An FDA decision is expected on or before May 29, 2023.
“We are delighted to announce that the FDA has accepted Sarepta’s [application] for SRP-9001 for filing and priority review,” Doug Ingram, Sarepta’s president and CEO, said in a company press release. Sarepta is developing the gene therapy in partnership with Roche.
The accelerated approval pathway allows the FDA to grant conditional marketing authorization to treatments based on early clinical evidence of likely effectiveness. As a condition for accelerated approval, the therapy’s developers are required to conduct additional clinical testing in order to confirm efficacy.

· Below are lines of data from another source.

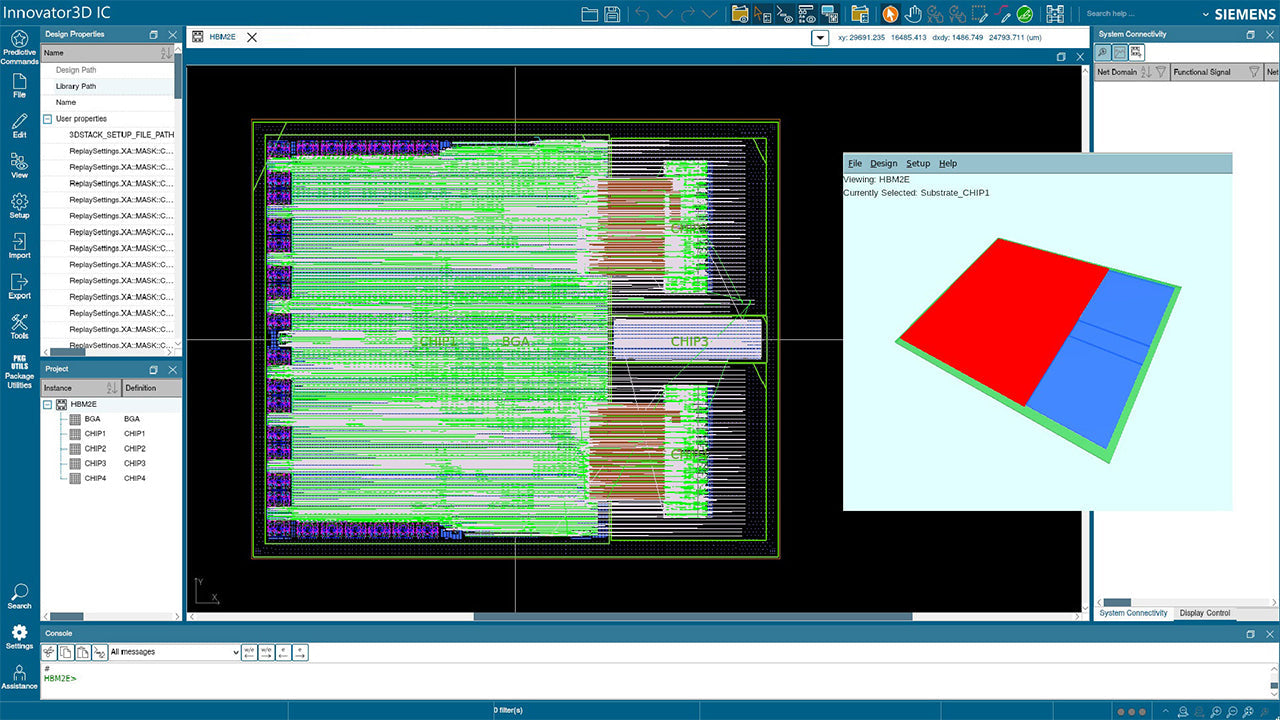
Task: Select the orange pointer selection tool
Action: 889,14
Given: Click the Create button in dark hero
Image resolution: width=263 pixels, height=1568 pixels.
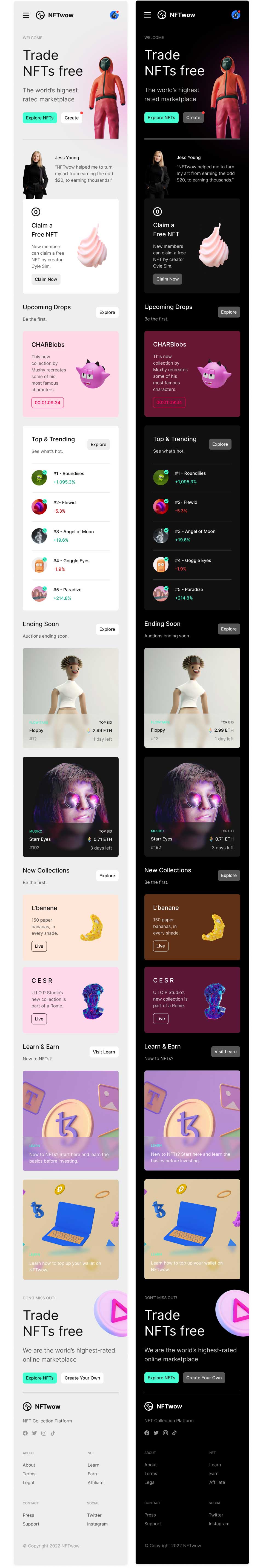Looking at the screenshot, I should point(193,118).
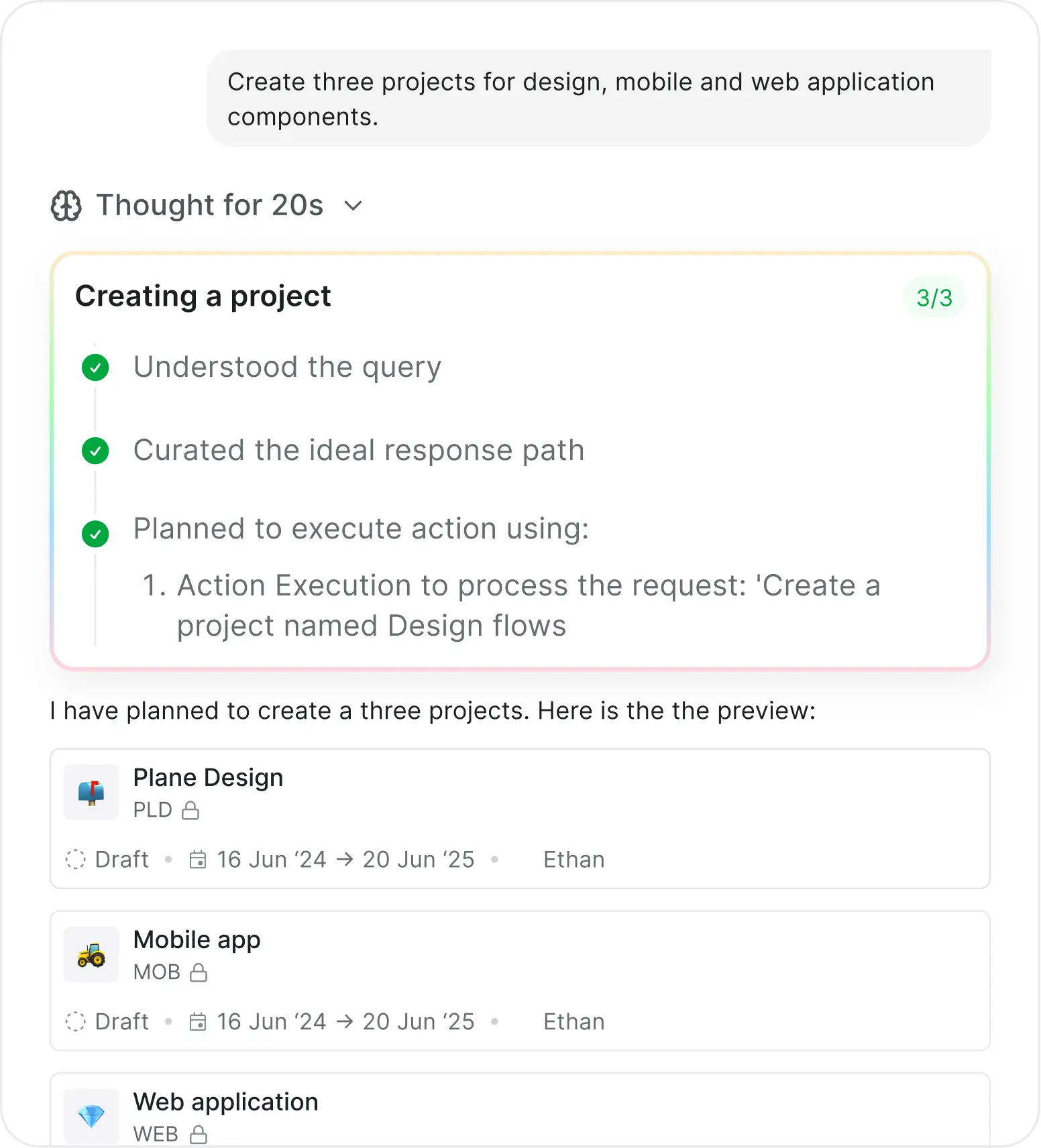Click the 3/3 progress badge

934,298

Gene therapy allows micro-dystrophin production in muscle cells
An accelerated approval review “is a tremendously important milestone in our effort to bring a potentially life-changing gene therapy to Duchenne patients as rapidly as possible and we look forward to working with the FDA through the review process,” Ingram said.

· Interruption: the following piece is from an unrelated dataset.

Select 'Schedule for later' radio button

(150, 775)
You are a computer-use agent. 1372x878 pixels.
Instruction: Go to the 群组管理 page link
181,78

The application is supported by data from a proof-of-concept Phase 1/2 clinical trial (NCT03375164), which tested a single dose of SRP-9001 in four boys with DMD. Results found better motor function and walking abilities at three years post-treatment.

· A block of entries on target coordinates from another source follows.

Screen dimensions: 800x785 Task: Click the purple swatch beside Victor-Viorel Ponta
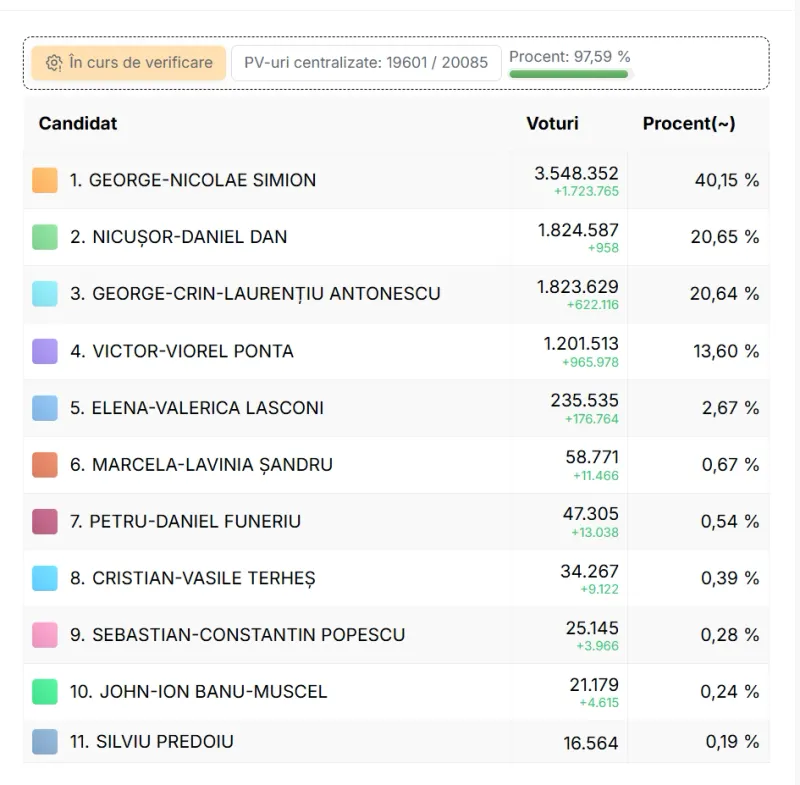click(45, 351)
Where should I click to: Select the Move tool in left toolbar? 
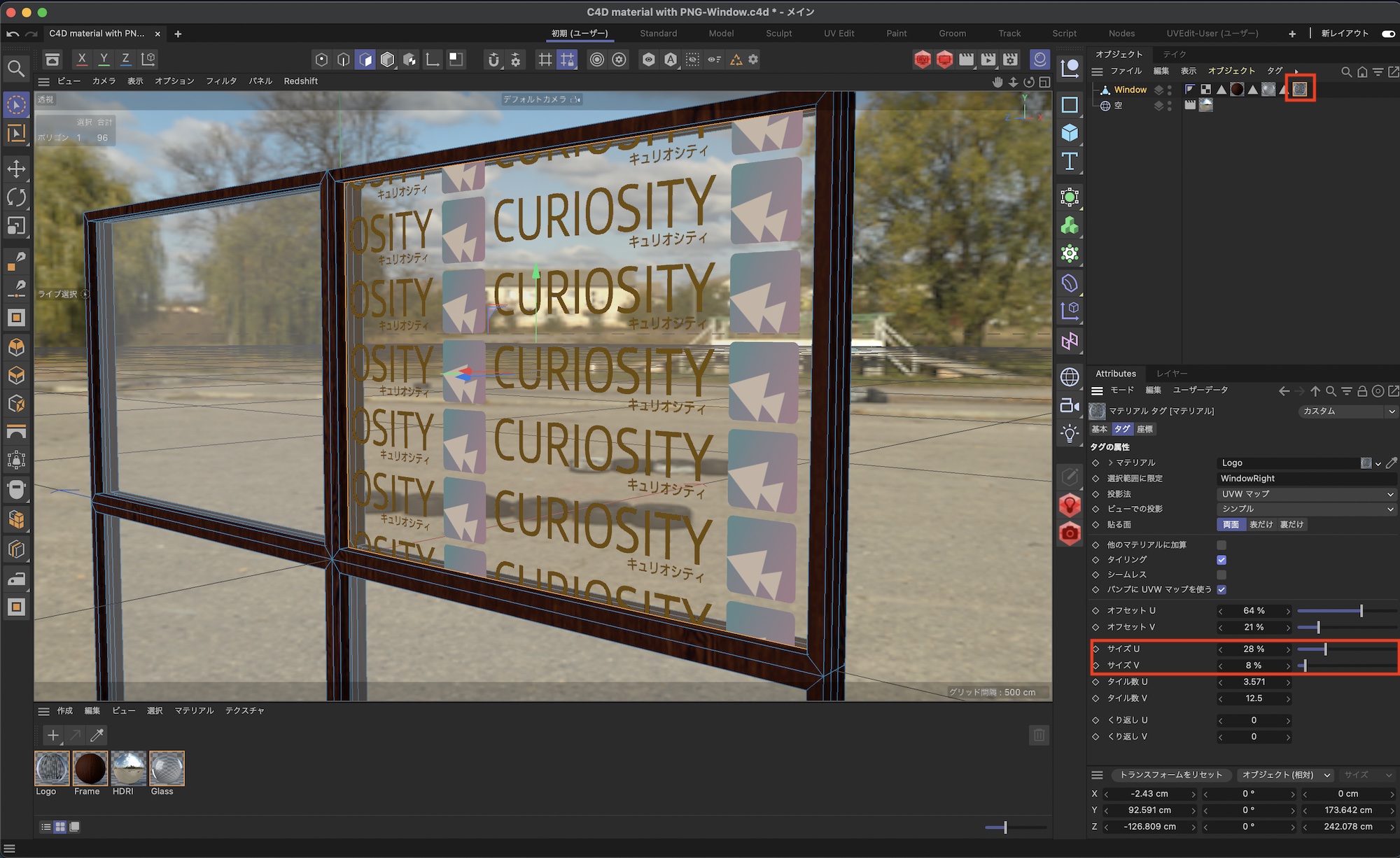click(x=16, y=169)
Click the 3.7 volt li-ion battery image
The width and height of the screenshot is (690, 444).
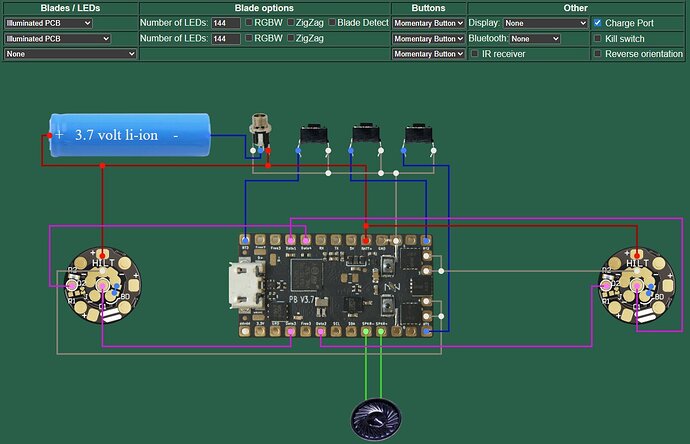pyautogui.click(x=130, y=135)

It also is supported by data from a Phase 2 trial (NCT03769116) showing SRP-9001 improved motor function in 41 boys with DMD. Safety and other efficacy data from the open-label, Phase 1Â ENDEAVOR (NCT04626674) study were also given for FDA review.
More than 80 DMD patients have been treated with SRP-9001 across these studies, and the therapy has shown “positive results at multiple time points, including one-, two- and up to four-years after treatment, in addition to demonstrating a consistent safety profile,” Sarepta reported in its release.
A Phase 3 trial called EMBARK (NCT05096221) is testing SRP-9001 against a placebo, with a main goal of comparing one-year changes in motor function with treatment. The study has enrolled 125 boys with DMD, ages 4 to 7 and all able to walk; it is expected to conclude in November 2024.
Should the FDA grant SRP-9001 accelerated approval and the EMBARK trial report positive data, Sarepta has proposed that its Phase 3 trial’s findings be allowed to serve as proof of efficacy in support of the therapy’s full approval.
SRP-9001 is designed to deliver a copy of a gene encoding micro-dystrophin — a shortened but functional version of the dystrophin protein, whose lack causes DMD — to muscle cells using a lab-engineered, harmless virus as a vector.
Sarepta announced plans to launch a clinical trial testing the antibody-cleaving therapy imlifidase as a pre-treatment for SRP-9001 in Duchenne patients with pre-existing antibodies against the viral vector.